TEXTAUSZUG:
_____
Jetzt ist Herr N. an der Reihe, der Leiter der Innenrevision im Innenministerium und der beginnt mit etwas Positivem. Dass das Innenministerium die Medienkooperation nicht mehr selbst macht, habe zu einer Verbesserung geführt und auch die Begründung des Bedarfs erfolge inzwischen deutlich besser. Fehlende Zeiterfassung der Ministeriumsmitarbeiter im Kabinett sei mit Sicherheitsbedenken begründet worden. Die FPÖ will keine Fragen stellen. Viele Fragen quittierte N. mit „dazu habe ich keine Wahrnehmungen“, unter anderem zu angeblich hohen Gehältern im ehemaligen Kickl-Kabinett. Dann darf N. gehen.
_____
AUSGANGSDATEN:
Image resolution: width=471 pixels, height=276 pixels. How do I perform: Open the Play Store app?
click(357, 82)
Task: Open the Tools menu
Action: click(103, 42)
_____
AUFGABE:
Zitieren Sie den obigen Textauszug über die Befragung des Leiters der Innenrevision vollständig und wortgetreu.

LÖSUNG:
Jetzt ist Herr N. an der Reihe, der Leiter der Innenrevision im Innenministerium und der beginnt mit etwas Positivem. Dass das Innenministerium die Medienkooperation nicht mehr selbst macht, habe zu einer Verbesserung geführt und auch die Begründung des Bedarfs erfolge inzwischen deutlich besser. Fehlende Zeiterfassung der Ministeriumsmitarbeiter im Kabinett sei mit Sicherheitsbedenken begründet worden. Die FPÖ will keine Fragen stellen. Viele Fragen quittierte N. mit „dazu habe ich keine Wahrnehmungen“, unter anderem zu angeblich hohen Gehältern im ehemaligen Kickl-Kabinett. Dann darf N. gehen.